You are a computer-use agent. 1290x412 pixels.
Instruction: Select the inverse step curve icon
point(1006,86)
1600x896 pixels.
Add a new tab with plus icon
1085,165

==

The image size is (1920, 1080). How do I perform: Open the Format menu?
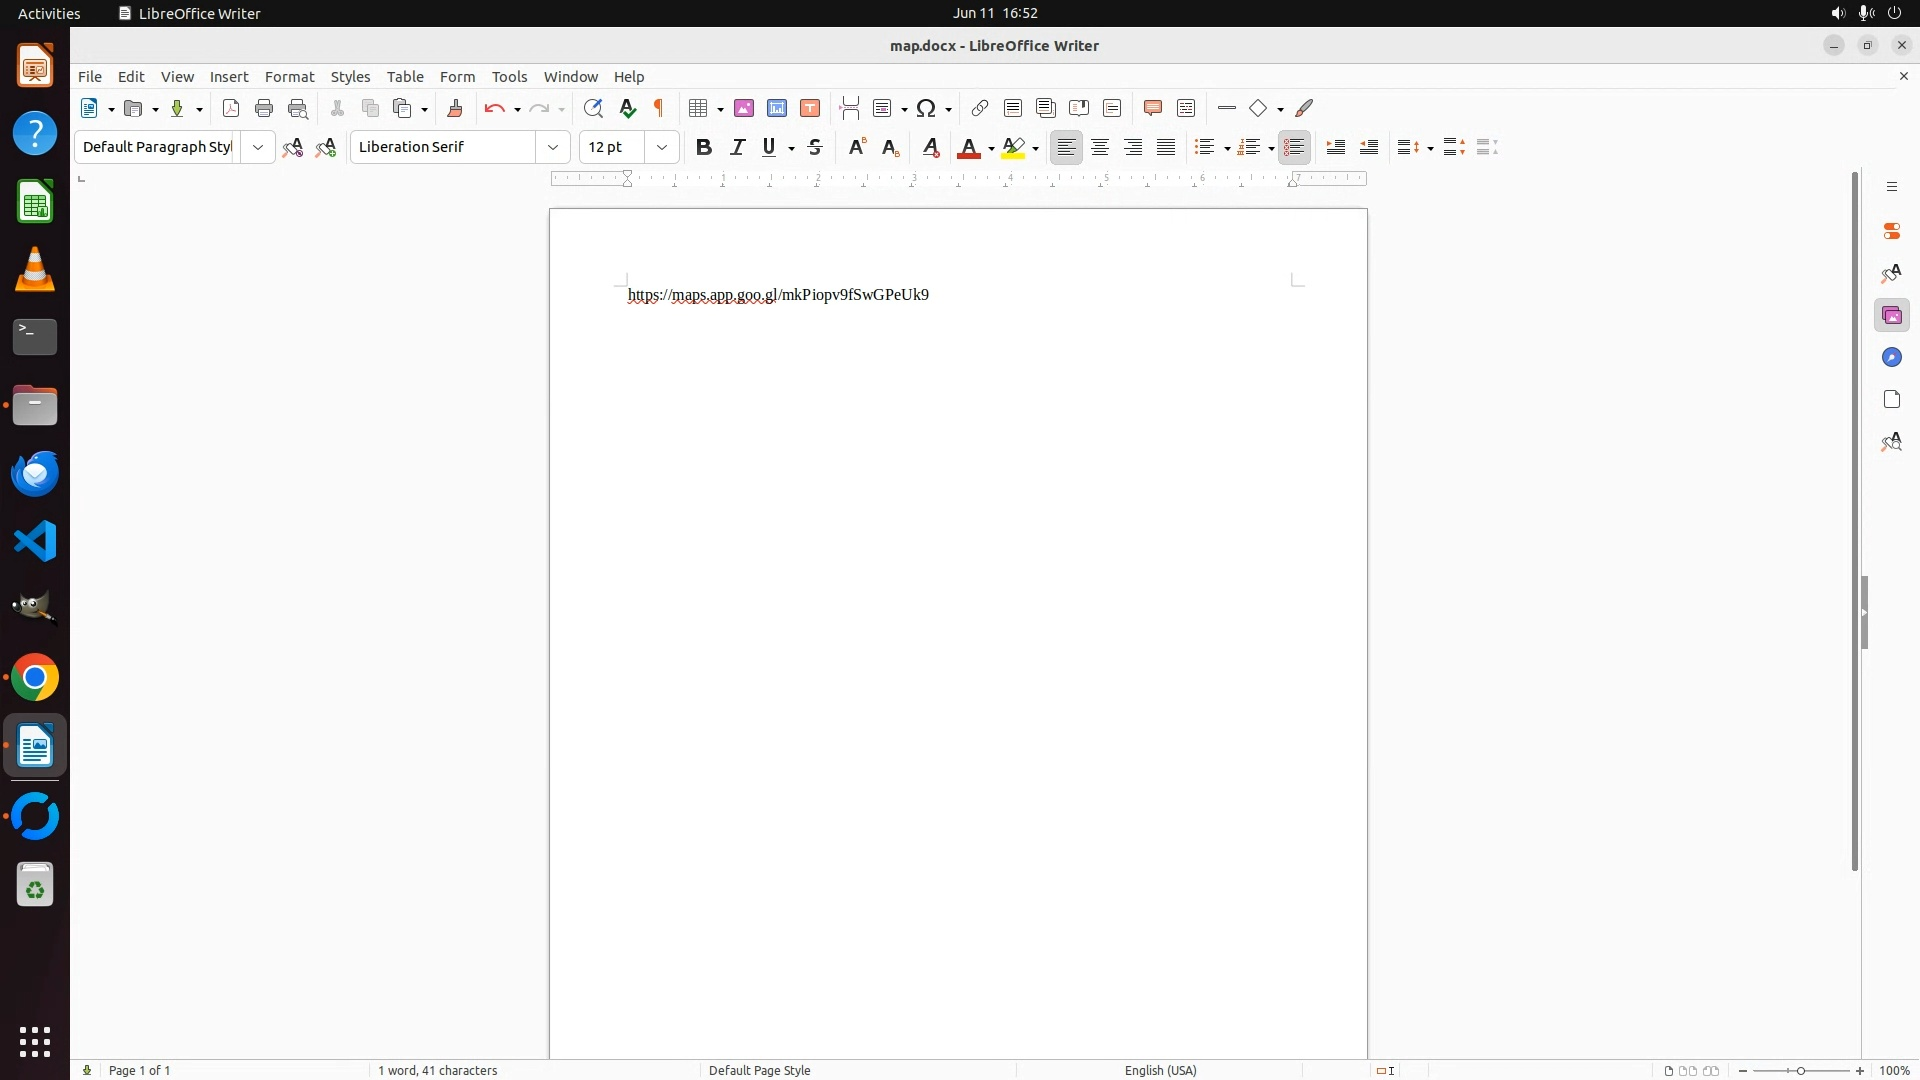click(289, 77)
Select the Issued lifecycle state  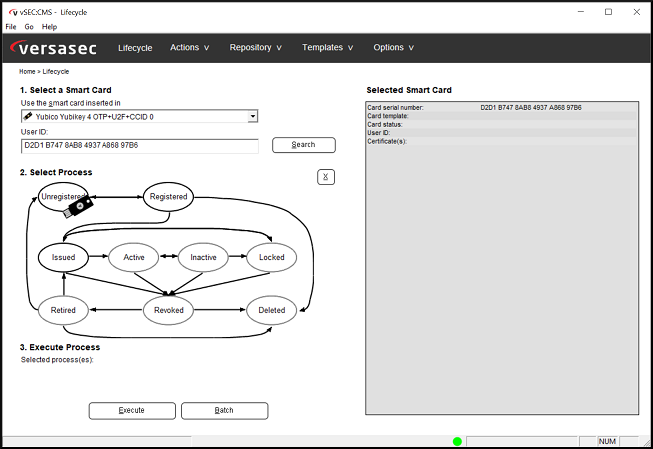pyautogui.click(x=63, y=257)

#### Work to do:
Pull out every line of the items above that contains the string "icon". Only matches with the same capitalization count.

#### Written solution:
Instruction: Select the inverse step curve icon
Add a new tab with plus icon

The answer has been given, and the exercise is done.